Lembro-me do dia em que perdi minha casa na cidade de Dakhla no Saara Ocidental, foi um momento inesquecível da minha infância. A Argélia então abriu suas fronteiras para nós, sua Lua Crescente Vermelha distribuiu alimentos e produtos de primeira necessidade. Levaram-nos meninos e meninas para acampamentos de verão, nos acolheram em suas escolas e depois nos educaram como fez Cuba, país que nos recebeu, dando-nos a oportunidade de sobreviver à guerra e refúgio.

Os refugiados sudaneses cujos corpos repousam em sepulturas anônimas foram enterrados com a aprovação do Marrocos. País que os utiliza em seu pulso fronteiriço com a Espanha. Ele os deixa mendigar nas montanhas, maltrata-os e humilha-os, e depois se apresenta como o gângster da segurança contra as ondas da fome. Mundo triste em que a crueldade ultrapassa limites inimagináveis. Os sudaneses tinham um nome, uma família, uma cidade e um país. Eles não deveriam ter sido despejados como as matérias-primas que vêm da África. Os pesqueiros do Saara Ocidental, Mauritânia e Somália. O urânio do Chade, o petróleo do Sudão e da Líbia, o coltan da República do Congo e o fosfato do Sahara Ocidental, são as riquezas de um continente que definha entre a corrupção e a pilhagem.
•••
Exercício proposto 1: Edite o trecho da página desde "Lembro-me do dia" até "guerra e refúgio.", inclusive, trocando "Dakhla" por "El Aaiún".
Exercício proposto 2: De acordo com o trecho da página, qual riqueza é atribuída ao Chade?

Dados fornecidos:
•••
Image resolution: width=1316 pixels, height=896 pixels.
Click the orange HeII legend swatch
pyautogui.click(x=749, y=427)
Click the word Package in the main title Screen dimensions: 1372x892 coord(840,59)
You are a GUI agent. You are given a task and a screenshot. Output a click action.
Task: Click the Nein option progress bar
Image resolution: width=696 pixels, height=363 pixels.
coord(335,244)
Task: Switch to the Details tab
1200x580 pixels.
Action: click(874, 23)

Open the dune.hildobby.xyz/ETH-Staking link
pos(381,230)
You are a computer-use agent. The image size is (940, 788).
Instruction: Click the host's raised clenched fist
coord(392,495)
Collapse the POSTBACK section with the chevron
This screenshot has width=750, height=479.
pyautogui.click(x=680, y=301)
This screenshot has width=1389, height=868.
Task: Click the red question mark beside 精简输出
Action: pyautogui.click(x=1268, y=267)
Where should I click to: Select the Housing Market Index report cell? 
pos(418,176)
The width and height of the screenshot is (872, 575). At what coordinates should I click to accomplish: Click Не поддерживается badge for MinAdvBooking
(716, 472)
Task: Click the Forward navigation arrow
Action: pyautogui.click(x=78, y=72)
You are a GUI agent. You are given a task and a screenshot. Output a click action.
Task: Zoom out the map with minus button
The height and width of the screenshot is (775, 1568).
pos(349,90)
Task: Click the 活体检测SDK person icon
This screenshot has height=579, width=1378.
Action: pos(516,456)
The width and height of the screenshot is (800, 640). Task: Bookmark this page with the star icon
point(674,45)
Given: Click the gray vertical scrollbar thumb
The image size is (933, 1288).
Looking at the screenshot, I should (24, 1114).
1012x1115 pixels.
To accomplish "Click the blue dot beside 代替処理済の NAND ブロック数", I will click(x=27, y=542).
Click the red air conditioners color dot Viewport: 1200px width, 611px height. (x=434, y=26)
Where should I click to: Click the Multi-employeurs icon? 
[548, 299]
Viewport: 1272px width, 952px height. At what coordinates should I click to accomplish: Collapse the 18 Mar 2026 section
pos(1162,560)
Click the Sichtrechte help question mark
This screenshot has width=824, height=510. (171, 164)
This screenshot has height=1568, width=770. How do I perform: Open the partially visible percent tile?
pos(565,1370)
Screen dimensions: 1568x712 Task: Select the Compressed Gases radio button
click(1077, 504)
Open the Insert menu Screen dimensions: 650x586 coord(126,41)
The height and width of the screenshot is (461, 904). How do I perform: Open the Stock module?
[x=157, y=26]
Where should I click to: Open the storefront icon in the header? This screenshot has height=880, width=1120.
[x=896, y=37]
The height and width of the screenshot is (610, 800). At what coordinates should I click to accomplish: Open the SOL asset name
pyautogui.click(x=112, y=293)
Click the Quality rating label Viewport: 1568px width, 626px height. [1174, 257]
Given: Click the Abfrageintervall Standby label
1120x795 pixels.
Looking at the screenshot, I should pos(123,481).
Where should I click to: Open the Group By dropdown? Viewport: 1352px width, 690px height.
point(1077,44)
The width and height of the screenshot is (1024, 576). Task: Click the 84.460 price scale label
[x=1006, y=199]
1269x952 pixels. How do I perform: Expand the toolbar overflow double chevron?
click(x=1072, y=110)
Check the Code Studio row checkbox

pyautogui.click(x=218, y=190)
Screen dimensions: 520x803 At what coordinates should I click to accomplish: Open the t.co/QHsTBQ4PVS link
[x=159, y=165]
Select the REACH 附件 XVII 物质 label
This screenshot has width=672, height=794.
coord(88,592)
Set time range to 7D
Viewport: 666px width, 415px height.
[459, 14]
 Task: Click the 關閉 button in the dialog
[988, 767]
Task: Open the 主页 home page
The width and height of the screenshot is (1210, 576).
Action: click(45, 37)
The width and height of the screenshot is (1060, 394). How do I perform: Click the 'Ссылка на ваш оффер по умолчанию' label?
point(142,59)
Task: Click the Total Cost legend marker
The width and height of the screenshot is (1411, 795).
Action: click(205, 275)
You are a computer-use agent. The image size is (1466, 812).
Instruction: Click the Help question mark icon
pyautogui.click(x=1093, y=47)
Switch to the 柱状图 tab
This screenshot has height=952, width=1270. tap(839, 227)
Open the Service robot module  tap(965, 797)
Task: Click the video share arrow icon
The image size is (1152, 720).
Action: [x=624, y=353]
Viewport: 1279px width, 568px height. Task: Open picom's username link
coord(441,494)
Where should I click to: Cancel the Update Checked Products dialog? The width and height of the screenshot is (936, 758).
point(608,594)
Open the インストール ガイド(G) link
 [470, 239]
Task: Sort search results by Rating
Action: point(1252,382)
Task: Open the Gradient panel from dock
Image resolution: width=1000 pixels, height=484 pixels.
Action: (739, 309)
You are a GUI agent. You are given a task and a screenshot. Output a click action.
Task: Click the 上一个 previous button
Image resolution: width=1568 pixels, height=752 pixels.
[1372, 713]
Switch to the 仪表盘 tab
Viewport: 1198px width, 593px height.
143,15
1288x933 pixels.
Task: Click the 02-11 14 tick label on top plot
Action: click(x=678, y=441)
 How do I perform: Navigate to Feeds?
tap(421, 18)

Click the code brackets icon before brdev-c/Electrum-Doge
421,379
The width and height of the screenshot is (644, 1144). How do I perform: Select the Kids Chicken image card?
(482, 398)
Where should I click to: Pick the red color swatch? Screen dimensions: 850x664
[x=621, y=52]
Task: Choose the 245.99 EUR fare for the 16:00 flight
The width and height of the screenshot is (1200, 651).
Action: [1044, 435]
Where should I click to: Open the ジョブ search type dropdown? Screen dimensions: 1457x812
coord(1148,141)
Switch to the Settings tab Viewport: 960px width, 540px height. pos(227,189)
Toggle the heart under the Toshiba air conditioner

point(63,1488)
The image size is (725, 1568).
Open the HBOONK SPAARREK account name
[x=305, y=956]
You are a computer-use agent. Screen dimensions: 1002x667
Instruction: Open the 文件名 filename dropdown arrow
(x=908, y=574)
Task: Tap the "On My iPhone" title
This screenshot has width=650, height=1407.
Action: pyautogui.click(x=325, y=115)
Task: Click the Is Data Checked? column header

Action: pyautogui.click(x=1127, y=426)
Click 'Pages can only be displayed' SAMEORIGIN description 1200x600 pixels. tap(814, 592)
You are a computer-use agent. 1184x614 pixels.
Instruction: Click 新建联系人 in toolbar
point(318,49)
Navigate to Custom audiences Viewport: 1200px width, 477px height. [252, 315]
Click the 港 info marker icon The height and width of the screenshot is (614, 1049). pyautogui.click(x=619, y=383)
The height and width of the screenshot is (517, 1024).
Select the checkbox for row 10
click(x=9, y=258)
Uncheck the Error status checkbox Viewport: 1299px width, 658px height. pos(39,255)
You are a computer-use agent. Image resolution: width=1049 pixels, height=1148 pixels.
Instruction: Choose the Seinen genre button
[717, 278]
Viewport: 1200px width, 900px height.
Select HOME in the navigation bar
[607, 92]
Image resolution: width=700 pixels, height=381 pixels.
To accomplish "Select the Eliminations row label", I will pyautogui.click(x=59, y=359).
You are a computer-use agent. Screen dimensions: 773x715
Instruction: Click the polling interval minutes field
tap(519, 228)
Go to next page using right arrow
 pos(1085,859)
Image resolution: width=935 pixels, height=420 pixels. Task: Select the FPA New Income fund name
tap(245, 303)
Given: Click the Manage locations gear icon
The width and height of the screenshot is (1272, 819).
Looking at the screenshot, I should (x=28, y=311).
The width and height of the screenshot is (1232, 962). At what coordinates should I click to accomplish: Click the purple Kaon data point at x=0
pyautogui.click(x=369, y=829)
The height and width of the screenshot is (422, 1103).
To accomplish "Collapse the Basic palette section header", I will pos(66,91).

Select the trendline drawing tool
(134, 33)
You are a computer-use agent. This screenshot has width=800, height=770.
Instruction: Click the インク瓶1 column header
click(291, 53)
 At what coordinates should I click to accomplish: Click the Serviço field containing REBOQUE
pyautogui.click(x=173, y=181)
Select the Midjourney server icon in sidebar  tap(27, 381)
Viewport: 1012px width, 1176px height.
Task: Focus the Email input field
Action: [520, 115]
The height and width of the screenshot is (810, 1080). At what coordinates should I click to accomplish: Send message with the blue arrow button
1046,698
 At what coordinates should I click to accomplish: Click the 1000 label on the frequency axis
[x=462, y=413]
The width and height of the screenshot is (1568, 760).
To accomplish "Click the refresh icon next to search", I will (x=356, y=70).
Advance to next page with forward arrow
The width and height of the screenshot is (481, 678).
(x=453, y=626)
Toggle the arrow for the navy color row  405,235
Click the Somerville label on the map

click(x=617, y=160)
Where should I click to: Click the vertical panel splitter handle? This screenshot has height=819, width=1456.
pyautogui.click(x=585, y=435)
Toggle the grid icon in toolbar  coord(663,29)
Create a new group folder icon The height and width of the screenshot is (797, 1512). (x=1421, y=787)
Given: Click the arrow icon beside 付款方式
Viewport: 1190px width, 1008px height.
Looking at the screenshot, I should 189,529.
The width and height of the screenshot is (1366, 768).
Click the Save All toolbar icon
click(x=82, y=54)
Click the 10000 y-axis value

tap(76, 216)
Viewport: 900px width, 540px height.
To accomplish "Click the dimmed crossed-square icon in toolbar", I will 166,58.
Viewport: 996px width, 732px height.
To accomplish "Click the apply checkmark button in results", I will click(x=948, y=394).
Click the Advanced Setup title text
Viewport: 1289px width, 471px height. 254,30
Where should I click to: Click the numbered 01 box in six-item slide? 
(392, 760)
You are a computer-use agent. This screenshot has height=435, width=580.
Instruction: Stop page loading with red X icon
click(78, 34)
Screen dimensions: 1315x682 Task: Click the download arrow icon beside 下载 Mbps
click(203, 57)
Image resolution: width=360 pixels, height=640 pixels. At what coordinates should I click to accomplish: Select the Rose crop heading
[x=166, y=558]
•••
Resposta completa 1:
Lembro-me do dia em que perdi minha casa na cidade de El Aaiún no Saara Ocidental, foi um momento inesquecível da minha infância. A Argélia então abriu suas fronteiras para nós, sua Lua Crescente Vermelha distribuiu alimentos e produtos de primeira necessidade. Levaram-nos meninos e meninas para acampamentos de verão, nos acolheram em suas escolas e depois nos educaram como fez Cuba, país que nos recebeu, dando-nos a oportunidade de sobreviver à guerra e refúgio.

Resposta completa 2: O urânio.